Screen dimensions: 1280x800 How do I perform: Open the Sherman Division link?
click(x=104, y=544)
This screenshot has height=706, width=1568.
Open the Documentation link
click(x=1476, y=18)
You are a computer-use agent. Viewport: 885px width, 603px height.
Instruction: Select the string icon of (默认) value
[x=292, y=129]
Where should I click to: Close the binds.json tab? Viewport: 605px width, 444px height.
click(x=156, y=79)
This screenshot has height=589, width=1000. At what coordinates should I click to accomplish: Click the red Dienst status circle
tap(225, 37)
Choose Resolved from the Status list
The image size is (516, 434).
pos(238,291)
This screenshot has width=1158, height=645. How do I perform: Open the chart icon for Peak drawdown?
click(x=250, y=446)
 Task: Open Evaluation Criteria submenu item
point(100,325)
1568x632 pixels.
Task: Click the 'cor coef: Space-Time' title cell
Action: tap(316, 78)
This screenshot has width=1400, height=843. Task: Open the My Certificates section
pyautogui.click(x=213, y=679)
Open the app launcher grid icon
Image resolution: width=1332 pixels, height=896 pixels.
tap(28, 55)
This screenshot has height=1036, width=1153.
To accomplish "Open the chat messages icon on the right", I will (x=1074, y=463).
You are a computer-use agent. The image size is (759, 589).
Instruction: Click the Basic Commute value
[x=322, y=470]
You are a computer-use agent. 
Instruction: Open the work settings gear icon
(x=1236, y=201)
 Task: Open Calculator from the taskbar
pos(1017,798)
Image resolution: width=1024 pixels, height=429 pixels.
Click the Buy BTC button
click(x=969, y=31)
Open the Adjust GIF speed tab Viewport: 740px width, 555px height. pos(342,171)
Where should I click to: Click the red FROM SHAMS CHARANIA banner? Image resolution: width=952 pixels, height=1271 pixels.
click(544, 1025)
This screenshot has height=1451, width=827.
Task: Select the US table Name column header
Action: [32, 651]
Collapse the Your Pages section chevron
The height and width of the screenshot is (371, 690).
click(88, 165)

### OBJECTIVE
Reproduce all of the data above word for word.

### RESULT
Screen dimensions: 1280x800 How do I perform: Open the Sherman Division link?
click(x=104, y=544)
This screenshot has height=706, width=1568.
Open the Documentation link
click(x=1476, y=18)
You are a computer-use agent. Viewport: 885px width, 603px height.
Instruction: Select the string icon of (默认) value
[x=292, y=129]
Where should I click to: Close the binds.json tab? Viewport: 605px width, 444px height.
click(x=156, y=79)
This screenshot has height=589, width=1000. At what coordinates should I click to accomplish: Click the red Dienst status circle
tap(225, 37)
Choose Resolved from the Status list
The image size is (516, 434).
pos(238,291)
This screenshot has width=1158, height=645. How do I perform: Open the chart icon for Peak drawdown?
click(x=250, y=446)
 Task: Open Evaluation Criteria submenu item
point(100,325)
1568x632 pixels.
Task: Click the 'cor coef: Space-Time' title cell
Action: tap(316, 78)
This screenshot has width=1400, height=843. Task: Open the My Certificates section
pyautogui.click(x=213, y=679)
Open the app launcher grid icon
Image resolution: width=1332 pixels, height=896 pixels.
tap(28, 55)
This screenshot has height=1036, width=1153.
To accomplish "Open the chat messages icon on the right", I will (x=1074, y=463).
You are a computer-use agent. The image size is (759, 589).
Instruction: Click the Basic Commute value
[x=322, y=470]
You are a computer-use agent. 
Instruction: Open the work settings gear icon
(x=1236, y=201)
 Task: Open Calculator from the taskbar
pos(1017,798)
Image resolution: width=1024 pixels, height=429 pixels.
Click the Buy BTC button
click(x=969, y=31)
Open the Adjust GIF speed tab Viewport: 740px width, 555px height. pos(342,171)
Where should I click to: Click the red FROM SHAMS CHARANIA banner? Image resolution: width=952 pixels, height=1271 pixels.
click(544, 1025)
This screenshot has height=1451, width=827.
Task: Select the US table Name column header
Action: [32, 651]
Collapse the Your Pages section chevron
The height and width of the screenshot is (371, 690).
click(88, 165)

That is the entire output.